La jeune fille était fort brune ; on avait pris soin de frotter sa peau d’un liquide gras et blanc, sur lequel la poudre, jetée à profusion, achevait de métamorphoser sa carnation sombre d’Égyptienne en une chair de blonde, qui tranchait bizarrement avec l’éclat des yeux et le noir des cheveux crépus, luisants de brillantine. La couturière s’était distinguée pour la coiffure, de tous points réussie. Un coiffeur professionnel n’eût pas mieux fait. Après le jupon, on enfila la robe de mariée, la splendide robe des noces musulmanes, tout à fait abandonnée dans la bonne société actuelle. Alors, elle jouissait encore de tout son prestige et il fallait qu’un père fût bien pauvre pour ne point l’offrir à son enfant.

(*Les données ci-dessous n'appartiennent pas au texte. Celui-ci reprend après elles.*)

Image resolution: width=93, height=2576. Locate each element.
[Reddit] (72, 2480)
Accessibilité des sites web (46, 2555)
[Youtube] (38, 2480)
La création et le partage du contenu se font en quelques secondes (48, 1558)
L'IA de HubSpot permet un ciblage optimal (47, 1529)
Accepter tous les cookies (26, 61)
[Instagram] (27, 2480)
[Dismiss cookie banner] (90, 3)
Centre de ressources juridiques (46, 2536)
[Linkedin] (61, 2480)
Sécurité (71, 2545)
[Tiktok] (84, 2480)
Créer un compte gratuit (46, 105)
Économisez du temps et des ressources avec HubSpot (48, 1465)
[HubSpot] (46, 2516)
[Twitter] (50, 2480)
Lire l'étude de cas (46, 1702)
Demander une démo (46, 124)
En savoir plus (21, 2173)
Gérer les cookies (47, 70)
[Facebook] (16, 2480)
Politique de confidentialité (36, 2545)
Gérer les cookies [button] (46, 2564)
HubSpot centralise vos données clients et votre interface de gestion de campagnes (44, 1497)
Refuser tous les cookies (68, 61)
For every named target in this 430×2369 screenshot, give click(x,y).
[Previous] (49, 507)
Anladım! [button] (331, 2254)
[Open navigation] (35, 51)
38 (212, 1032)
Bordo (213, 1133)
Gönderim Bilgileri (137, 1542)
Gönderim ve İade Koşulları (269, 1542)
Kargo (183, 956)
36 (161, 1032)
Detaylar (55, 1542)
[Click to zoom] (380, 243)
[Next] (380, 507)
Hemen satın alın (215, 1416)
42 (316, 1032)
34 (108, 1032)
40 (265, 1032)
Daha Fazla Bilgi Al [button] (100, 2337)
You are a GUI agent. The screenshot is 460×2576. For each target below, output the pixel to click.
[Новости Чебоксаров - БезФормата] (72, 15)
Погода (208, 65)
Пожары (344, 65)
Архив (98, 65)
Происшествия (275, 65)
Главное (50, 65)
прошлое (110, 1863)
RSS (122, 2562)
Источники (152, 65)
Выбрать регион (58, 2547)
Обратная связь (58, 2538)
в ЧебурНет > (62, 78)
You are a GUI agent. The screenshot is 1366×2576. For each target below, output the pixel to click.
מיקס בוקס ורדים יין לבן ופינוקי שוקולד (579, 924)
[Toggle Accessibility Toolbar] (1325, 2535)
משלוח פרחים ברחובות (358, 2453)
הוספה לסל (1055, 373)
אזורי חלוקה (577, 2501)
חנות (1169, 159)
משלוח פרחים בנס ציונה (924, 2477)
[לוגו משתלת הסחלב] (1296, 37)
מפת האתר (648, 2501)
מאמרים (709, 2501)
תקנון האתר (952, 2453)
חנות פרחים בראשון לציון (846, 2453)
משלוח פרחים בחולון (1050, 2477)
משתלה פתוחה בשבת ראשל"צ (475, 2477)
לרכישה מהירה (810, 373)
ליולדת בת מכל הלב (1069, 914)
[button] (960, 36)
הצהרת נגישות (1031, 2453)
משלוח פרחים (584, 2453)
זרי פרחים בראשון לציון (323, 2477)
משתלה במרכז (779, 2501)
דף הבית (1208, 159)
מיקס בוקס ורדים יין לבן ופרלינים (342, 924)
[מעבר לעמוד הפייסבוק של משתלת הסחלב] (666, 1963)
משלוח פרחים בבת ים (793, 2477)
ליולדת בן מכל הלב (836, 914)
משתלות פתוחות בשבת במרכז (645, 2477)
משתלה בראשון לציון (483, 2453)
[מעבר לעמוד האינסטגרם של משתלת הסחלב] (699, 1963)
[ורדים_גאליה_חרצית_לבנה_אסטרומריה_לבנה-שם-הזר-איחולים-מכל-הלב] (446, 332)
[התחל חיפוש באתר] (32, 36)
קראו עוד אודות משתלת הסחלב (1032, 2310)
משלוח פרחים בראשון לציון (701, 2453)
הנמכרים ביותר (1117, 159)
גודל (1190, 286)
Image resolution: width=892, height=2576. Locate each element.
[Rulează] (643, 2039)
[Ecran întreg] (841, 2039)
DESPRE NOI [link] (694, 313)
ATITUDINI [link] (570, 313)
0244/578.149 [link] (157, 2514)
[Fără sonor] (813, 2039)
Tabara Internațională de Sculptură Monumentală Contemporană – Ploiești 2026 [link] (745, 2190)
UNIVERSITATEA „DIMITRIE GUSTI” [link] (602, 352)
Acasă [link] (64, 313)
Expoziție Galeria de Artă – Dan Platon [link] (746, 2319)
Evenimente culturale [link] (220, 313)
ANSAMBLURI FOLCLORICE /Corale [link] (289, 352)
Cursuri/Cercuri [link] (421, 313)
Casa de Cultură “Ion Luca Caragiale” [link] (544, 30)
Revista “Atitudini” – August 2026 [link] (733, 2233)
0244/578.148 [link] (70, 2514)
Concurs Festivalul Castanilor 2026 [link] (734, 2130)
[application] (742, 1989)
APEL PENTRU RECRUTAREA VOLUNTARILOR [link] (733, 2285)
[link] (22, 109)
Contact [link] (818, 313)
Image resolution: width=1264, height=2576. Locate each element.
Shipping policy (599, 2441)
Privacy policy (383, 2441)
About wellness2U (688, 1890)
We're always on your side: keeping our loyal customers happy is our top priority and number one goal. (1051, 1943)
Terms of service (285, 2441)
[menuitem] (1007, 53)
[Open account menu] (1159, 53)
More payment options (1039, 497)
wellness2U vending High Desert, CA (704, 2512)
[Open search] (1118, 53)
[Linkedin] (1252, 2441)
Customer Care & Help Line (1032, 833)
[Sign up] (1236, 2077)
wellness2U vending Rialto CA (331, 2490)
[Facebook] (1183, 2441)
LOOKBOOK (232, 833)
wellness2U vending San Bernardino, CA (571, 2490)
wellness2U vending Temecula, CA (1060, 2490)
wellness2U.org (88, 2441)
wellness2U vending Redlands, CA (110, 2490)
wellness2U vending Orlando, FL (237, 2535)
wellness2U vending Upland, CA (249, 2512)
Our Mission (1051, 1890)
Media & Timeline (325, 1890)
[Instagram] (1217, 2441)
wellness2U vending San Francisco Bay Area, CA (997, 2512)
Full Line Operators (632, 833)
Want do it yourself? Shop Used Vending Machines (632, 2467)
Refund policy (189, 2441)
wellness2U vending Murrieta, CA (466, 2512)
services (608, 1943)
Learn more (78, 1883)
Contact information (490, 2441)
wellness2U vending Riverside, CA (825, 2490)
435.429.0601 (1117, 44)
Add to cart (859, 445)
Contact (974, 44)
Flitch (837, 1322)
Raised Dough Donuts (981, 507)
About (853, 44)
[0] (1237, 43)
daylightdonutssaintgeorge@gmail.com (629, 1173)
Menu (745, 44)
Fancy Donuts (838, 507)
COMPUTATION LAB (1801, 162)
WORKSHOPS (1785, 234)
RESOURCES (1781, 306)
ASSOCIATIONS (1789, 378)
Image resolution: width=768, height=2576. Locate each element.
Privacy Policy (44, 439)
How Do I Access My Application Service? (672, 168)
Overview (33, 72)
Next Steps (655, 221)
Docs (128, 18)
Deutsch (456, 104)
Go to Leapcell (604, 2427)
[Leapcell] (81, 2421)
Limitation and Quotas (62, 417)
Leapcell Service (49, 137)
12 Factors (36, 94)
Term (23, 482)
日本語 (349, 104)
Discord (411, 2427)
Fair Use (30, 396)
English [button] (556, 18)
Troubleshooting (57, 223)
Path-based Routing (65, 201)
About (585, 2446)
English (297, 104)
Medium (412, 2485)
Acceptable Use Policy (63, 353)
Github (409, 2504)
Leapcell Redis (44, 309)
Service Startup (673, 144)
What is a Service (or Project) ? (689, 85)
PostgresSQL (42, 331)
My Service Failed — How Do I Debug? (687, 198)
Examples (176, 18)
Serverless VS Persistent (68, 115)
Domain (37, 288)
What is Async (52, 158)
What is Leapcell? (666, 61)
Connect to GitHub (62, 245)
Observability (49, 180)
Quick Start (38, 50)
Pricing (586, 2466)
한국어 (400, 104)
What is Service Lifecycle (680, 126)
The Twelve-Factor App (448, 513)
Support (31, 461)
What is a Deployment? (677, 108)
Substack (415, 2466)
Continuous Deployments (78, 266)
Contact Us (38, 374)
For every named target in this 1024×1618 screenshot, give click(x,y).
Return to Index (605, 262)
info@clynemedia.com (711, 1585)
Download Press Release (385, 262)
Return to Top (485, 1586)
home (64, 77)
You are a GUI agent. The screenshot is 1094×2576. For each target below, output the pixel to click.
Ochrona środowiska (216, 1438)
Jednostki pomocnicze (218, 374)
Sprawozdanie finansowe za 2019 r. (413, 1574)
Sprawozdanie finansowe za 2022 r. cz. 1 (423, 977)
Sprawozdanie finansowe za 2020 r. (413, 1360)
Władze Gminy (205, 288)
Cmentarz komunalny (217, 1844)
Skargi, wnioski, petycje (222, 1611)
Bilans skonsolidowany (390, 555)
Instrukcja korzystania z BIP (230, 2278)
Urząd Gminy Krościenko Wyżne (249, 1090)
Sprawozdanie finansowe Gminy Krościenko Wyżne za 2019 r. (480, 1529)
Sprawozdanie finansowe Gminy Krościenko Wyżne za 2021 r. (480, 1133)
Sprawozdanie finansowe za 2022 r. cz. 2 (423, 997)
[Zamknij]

Cette robe était de brocart rouge et or, l’étoffe commandée et tissée spécialement à Constantinople. Les douze mètres coûtaient mille francs (quarante livres) pour les plus simples. Celles des princesses, entièrement brodées de perles et d’or, atteignaient quelquefois cent mille francs. Mais les robes de cinq à dix mille étaient une dépense courante dans les frais du mariage. On juge de la pesanteur de cette robe, dont l’immense traîne augmentait encore le supplice de celle qui la portait. Les robes de mariées sont généralement très décolletées, en Égypte ; cela, afin de permettre l’étalage des bijoux dont la fiancée doit être couverte. Au cou, une rivière de diamants, aux oreilles d’énormes boucles, aux bras plusieurs rangs de bracelets. Sur les gants (sic), et à chaque doigt, une bague de prix. Enfin, sur la tête et soutenant le voile lamé d’argent, un diadème en brillants ou en perles. Ajoutant à cela les multiples fils argentées dont j’ai parlé, et qui tombent en algues délicieuses de chaque côté des tempes jusqu’au bas de la robe, on se figure aisément la lourdeur écrasante de ce costume sous lequel, pour peu qu’il fasse chaud et que la jeune fille ne soit point très forte, elle doit plier littéralement…
Entre temps, on avait passé une couche de carmin sur les joues et les lèvres de la fiancée et égalisé au pinceau ses sourcils et ses cils à l’aide d’une teinture. Je ne reconnaissais plus la fillette très brune, presque laide, que j’avais vue quelquefois en visite. C’était une femme nouvelle. Je me figurais la surprise de l’époux, le masque des fards tombé de ce visage, retrouvant la véritable femme — combien différente de l’autre — qu’on lui donnait.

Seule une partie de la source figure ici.